Should work, it's something pretty easy to test if it is working or not. If it doesn't, just do what Dapper did (he mentions it a few posts back): just sent it back for a refund, don't ask for one. Just "Hi Juri, here's your watch. Still doesn't work. My money back please".


----------



## odyseus10 (Jan 26, 2012)

Guess what chaps, the bloody watch still doesn't work !! I simply do not believe it!

How hard can it be for this guy to properly check the watch is functioning correctly before he sends it out?

I'm going to return it for a full refund + the two lots of return postage I had to pay


----------



## Kutusov (Apr 19, 2010)

odyseus10 said:


> Guess what chaps, the bloody watch still doesn't work !! I simply do not believe it!
> 
> How hard can it be for this guy to properly check the watch is functioning correctly before he sends it out?
> 
> I'm going to return it for a full refund + the two lots of return postage I had to pay


Typical.... it's at customers support this guy gets the most bashing. There's some one over at WUS, a few years back, that got a watch running 1 minute fast or something. He eventually got the watch back, still running fast. He complained and the answer he (eventually) got was: "What do you want? Why do need an accurate watch? Are you a pilot or something?" 

So I'm with dapper... just send the bloody thing back asking for a full refund. He got his chance and blew it :thumbsdown:


----------



## Dazzer (Dec 7, 2011)

No way John, that sucks mate. 

But as you know, I know how you feel.


----------

» **DATA PROVIDED**
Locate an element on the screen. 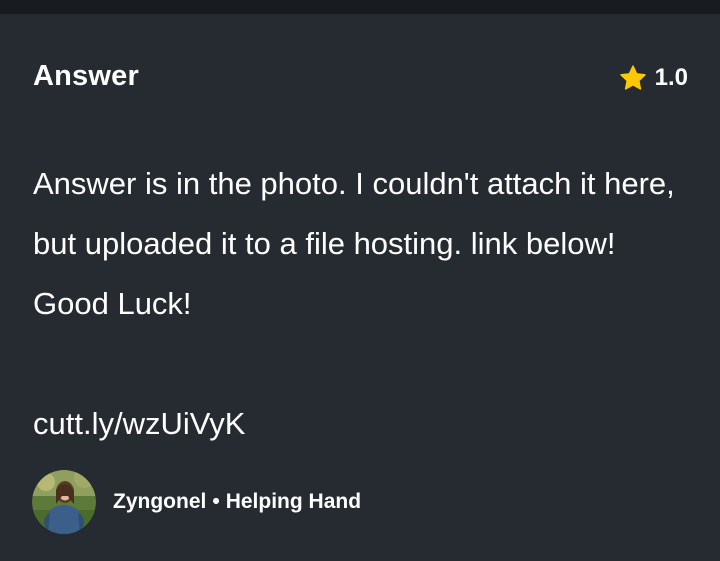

» **YOUR GOAL**
Reproduce the forum thread about the faulty watch in full, word for word.

» **RESULT OF THIS TASK**
Should work, it's something pretty easy to test if it is working or not. If it doesn't, just do what Dapper did (he mentions it a few posts back): just sent it back for a refund, don't ask for one. Just "Hi Juri, here's your watch. Still doesn't work. My money back please".


----------



## odyseus10 (Jan 26, 2012)

Guess what chaps, the bloody watch still doesn't work !! I simply do not believe it!

How hard can it be for this guy to properly check the watch is functioning correctly before he sends it out?

I'm going to return it for a full refund + the two lots of return postage I had to pay


----------



## Kutusov (Apr 19, 2010)

odyseus10 said:


> Guess what chaps, the bloody watch still doesn't work !! I simply do not believe it!
> 
> How hard can it be for this guy to properly check the watch is functioning correctly before he sends it out?
> 
> I'm going to return it for a full refund + the two lots of return postage I had to pay


Typical.... it's at customers support this guy gets the most bashing. There's some one over at WUS, a few years back, that got a watch running 1 minute fast or something. He eventually got the watch back, still running fast. He complained and the answer he (eventually) got was: "What do you want? Why do need an accurate watch? Are you a pilot or something?" 

So I'm with dapper... just send the bloody thing back asking for a full refund. He got his chance and blew it :thumbsdown:


----------



## Dazzer (Dec 7, 2011)

No way John, that sucks mate. 

But as you know, I know how you feel.


----------